Data:
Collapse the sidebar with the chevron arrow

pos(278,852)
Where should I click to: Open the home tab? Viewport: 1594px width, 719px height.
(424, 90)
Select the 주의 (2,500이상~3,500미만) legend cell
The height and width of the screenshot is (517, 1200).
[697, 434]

Task description:
Each line of the data should be transcribed exactly.

Written answer:
Collapse the sidebar with the chevron arrow

pos(278,852)
Where should I click to: Open the home tab? Viewport: 1594px width, 719px height.
(424, 90)
Select the 주의 (2,500이상~3,500미만) legend cell
The height and width of the screenshot is (517, 1200).
[697, 434]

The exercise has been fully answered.